The Treatment Journey in Turkey and Preserving Function
Because astrocytoma infiltrates the surrounding brain, the aim of surgery is the widest possible resection while preserving function; the volume removed influences survival and time to recurrence, while the function preserved determines quality of life. If surgery is found appropriate after the remote opinion, the date and estimated length of stay are planned before your arrival. In Turkey, neuronavigation, functional MRI and DTI tractography, and awake craniotomy with cortical mapping when needed, are used to strike this balance. After surgery there is usually 24-48 hours of intensive care and a few days in hospital; the extent of resection is assessed with a control MRI, and the pathological-molecular result is provided in writing for continuation treatment in your home country.

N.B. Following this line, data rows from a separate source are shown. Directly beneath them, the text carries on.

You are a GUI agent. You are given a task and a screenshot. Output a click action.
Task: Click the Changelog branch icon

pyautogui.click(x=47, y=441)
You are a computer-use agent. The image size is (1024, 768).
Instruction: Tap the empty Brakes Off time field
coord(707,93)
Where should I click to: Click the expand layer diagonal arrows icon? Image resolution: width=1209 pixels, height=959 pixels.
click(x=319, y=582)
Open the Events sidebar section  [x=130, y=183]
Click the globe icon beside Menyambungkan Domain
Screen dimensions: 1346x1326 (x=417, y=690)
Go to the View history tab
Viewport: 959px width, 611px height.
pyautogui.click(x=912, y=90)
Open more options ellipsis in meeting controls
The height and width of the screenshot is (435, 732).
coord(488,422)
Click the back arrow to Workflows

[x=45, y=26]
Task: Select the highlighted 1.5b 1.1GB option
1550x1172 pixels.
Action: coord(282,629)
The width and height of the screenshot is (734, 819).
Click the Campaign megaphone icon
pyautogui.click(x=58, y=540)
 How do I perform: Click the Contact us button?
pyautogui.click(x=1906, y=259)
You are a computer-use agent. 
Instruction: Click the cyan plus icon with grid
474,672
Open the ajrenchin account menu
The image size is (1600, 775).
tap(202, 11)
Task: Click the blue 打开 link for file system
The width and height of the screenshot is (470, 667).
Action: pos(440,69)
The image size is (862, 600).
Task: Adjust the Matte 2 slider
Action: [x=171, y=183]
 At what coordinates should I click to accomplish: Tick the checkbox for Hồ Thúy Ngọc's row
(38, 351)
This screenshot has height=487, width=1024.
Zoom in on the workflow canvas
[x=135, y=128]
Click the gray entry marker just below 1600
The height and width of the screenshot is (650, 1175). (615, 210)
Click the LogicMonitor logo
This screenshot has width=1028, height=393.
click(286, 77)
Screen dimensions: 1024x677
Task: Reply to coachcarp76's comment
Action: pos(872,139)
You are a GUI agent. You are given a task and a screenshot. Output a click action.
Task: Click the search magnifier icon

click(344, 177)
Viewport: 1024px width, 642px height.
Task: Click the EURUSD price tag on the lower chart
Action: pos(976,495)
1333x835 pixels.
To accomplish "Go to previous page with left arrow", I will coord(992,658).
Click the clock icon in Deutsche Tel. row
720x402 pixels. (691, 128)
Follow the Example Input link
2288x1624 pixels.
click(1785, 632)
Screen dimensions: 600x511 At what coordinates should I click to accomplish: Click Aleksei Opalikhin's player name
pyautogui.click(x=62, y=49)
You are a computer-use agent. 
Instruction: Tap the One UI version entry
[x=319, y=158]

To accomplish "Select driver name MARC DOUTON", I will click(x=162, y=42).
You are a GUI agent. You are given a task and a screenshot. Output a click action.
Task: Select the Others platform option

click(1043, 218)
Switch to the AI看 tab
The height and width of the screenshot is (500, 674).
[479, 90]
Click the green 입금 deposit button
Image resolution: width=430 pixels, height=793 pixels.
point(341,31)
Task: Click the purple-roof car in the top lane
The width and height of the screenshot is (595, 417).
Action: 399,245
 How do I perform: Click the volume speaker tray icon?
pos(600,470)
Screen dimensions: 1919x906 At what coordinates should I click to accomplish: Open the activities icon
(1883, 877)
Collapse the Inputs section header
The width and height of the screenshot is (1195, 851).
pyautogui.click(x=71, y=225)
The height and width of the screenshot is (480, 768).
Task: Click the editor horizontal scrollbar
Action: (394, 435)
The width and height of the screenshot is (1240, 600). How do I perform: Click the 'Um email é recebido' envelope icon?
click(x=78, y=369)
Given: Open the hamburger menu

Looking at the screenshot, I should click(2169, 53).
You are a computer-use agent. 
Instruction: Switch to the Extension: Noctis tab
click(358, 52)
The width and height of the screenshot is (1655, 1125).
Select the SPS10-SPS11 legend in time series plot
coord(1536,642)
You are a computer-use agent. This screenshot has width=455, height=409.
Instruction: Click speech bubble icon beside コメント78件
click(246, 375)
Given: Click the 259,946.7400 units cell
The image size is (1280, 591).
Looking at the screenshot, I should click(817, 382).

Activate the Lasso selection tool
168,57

Prognosis, Realistic Expectations and Multilingual Communication
One of the strongest determinants of prognosis is IDH mutation status; survival in IDH-mutant astrocytomas is markedly longer than in IDH-wildtype glioblastoma and varies by grade. Because low-grade tumors may transform to higher grade over time, close MRI follow-up is important. The risks of surgery (bleeding, infection, a temporary/permanent deficit, edema, seizures) are discussed openly. For a patient coming from across a border, the most important point is that these expectations and the long-term follow-up plan are clearly understood in their own language. We make no guaranteed promises; each patient's course is different, and expectations are shared openly from the start.